[[ EXERCISE INPUTS open ]]

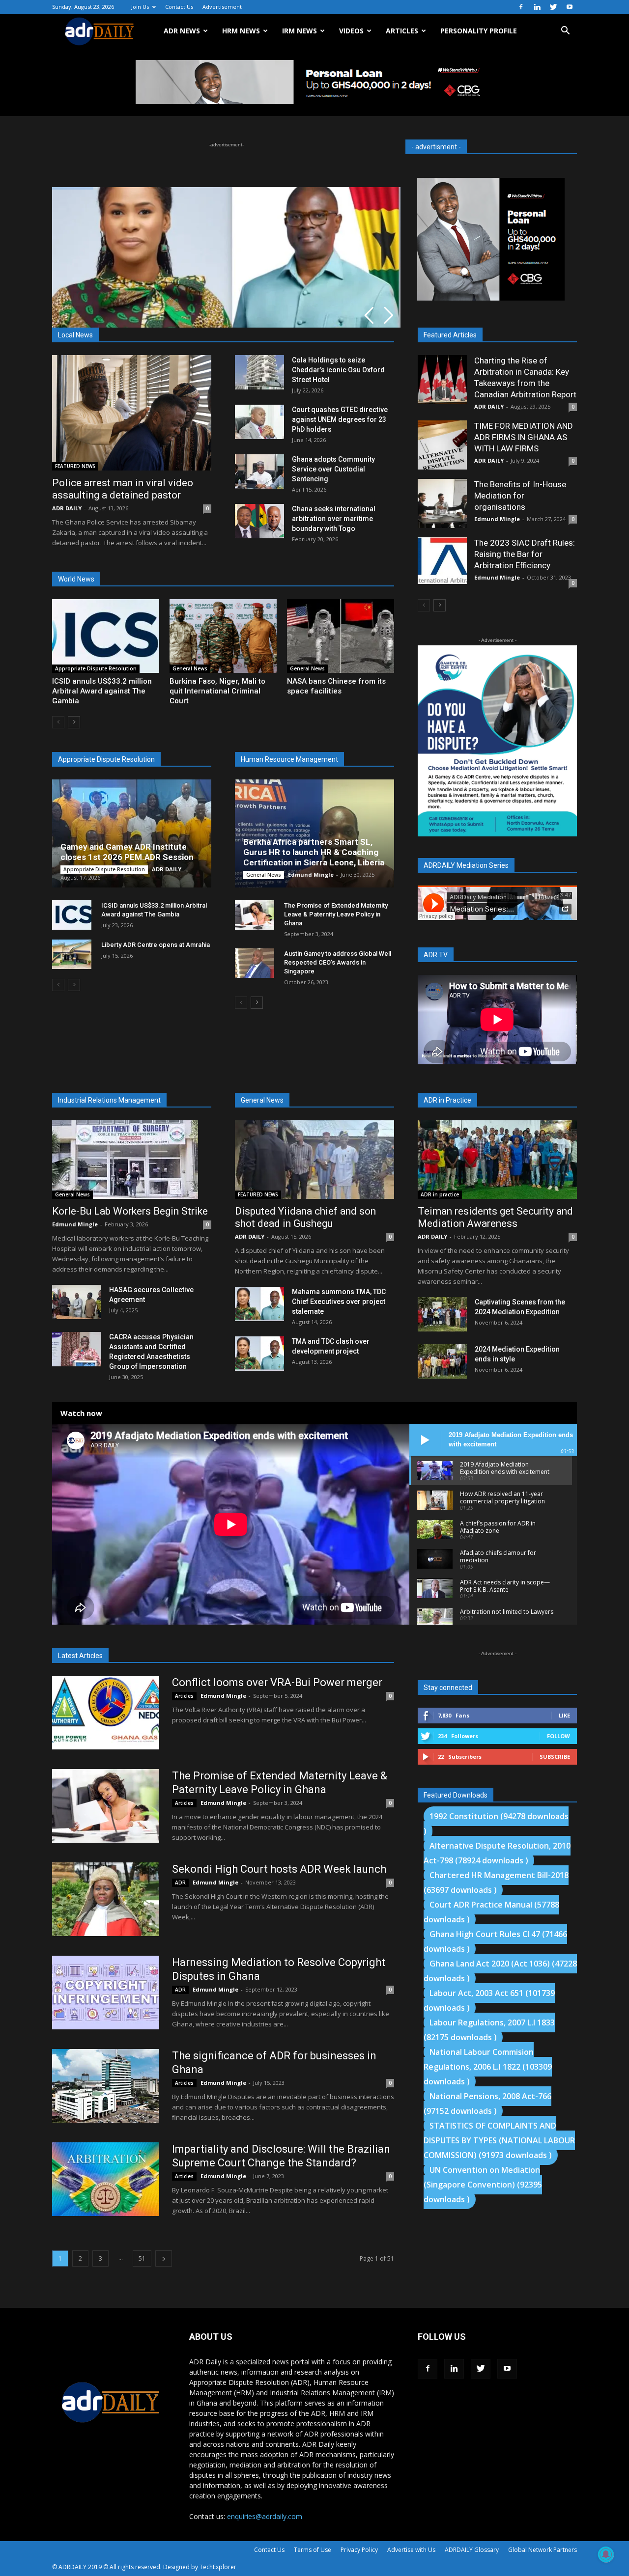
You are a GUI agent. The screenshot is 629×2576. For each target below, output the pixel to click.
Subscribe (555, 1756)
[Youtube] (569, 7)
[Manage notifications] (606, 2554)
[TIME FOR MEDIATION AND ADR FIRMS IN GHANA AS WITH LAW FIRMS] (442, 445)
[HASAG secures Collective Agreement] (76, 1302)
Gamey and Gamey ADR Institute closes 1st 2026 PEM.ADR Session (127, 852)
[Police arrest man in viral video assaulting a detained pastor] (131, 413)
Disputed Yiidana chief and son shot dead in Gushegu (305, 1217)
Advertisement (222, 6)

[[ EXERCISE INPUTS closed ]]
[[ EXERCISE INPUTS open ]]

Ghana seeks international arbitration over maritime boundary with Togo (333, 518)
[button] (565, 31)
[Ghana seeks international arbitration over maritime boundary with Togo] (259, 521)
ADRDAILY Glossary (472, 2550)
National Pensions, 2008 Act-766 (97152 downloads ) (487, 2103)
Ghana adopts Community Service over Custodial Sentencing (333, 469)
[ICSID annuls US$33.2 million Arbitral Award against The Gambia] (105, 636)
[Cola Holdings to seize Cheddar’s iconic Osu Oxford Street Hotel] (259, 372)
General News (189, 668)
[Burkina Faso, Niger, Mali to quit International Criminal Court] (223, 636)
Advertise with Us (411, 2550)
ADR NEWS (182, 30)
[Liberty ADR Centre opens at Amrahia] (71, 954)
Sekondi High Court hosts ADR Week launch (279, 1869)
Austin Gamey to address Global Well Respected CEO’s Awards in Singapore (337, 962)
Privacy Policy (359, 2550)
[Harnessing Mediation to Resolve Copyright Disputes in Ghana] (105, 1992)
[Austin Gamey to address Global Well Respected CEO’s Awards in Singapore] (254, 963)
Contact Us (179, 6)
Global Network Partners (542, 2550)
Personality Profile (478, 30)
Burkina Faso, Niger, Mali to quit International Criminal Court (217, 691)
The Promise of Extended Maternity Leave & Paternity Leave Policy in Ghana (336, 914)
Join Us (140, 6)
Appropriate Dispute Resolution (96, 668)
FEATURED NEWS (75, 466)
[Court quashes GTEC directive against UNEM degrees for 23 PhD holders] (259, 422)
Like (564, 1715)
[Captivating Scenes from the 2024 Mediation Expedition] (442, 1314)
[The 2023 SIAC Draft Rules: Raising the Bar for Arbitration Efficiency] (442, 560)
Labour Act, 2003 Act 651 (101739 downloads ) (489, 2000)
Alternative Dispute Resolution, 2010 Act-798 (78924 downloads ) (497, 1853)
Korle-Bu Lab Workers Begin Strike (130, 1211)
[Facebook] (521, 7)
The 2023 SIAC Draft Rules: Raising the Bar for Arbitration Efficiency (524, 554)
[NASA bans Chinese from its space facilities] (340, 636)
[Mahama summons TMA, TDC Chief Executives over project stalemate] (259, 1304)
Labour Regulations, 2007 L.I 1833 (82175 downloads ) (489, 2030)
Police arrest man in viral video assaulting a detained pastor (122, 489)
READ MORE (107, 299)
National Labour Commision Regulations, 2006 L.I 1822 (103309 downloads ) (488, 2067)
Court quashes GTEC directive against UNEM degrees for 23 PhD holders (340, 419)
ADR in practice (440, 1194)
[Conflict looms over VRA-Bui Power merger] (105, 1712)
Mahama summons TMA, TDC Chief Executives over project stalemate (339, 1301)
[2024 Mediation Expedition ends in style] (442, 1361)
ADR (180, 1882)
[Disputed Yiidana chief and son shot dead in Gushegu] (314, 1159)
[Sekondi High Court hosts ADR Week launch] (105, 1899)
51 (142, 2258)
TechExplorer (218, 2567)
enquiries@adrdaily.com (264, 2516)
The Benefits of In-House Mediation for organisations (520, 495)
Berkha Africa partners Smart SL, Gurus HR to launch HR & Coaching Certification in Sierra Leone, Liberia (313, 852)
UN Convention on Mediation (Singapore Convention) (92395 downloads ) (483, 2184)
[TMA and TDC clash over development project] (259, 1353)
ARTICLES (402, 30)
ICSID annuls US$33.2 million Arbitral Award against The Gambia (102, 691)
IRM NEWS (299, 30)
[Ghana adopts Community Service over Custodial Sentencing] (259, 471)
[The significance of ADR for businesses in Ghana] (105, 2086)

[[ EXERCISE INPUTS closed ]]
[[ EXERCISE INPUTS open ]]

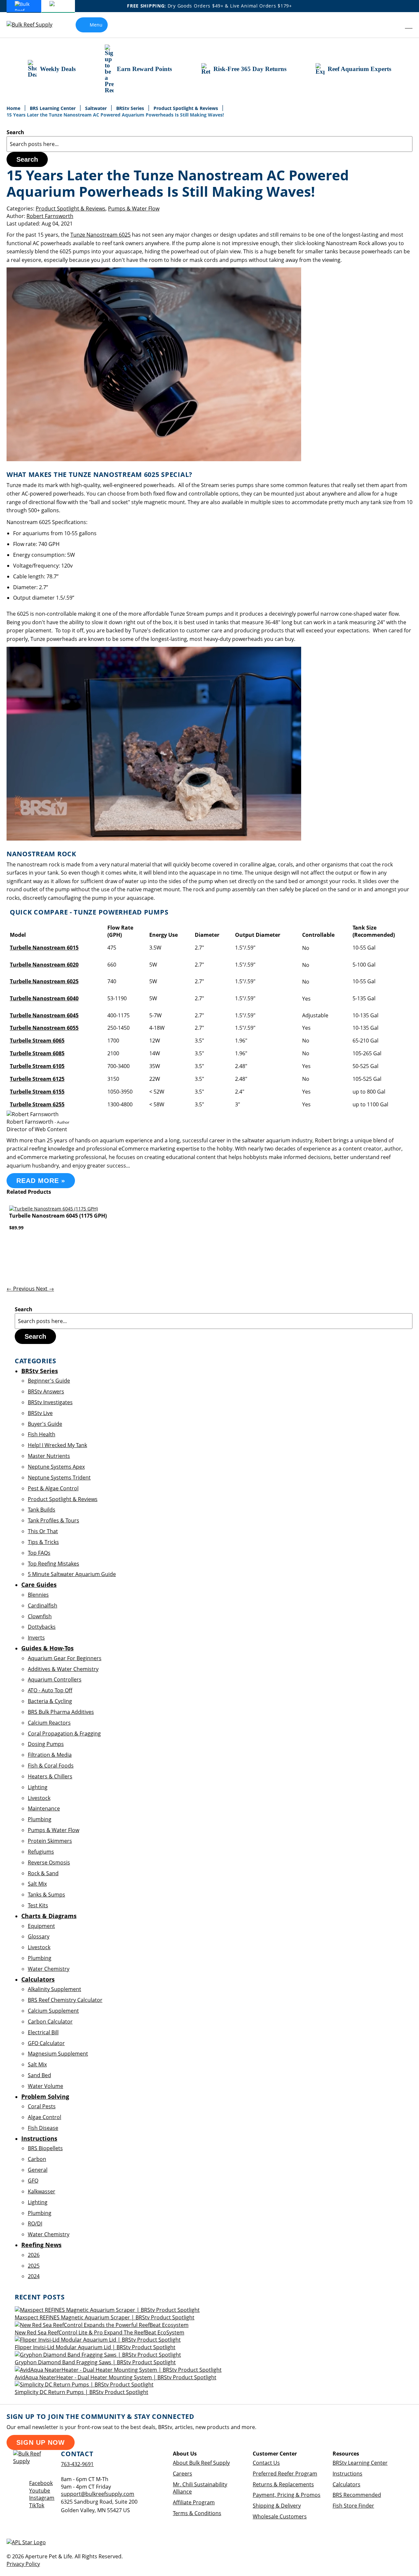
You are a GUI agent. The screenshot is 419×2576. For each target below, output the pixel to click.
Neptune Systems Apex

[[ EXERCISE INPUTS closed ]]

▸ **REQUIRED WORK**: Copy every line from the material in which the word "Efficiency" can be found.

▸ **ANSWER TO THE EXERCISE**:
[The 2023 SIAC Draft Rules: Raising the Bar for Arbitration Efficiency] (442, 560)
The 2023 SIAC Draft Rules: Raising the Bar for Arbitration Efficiency (524, 554)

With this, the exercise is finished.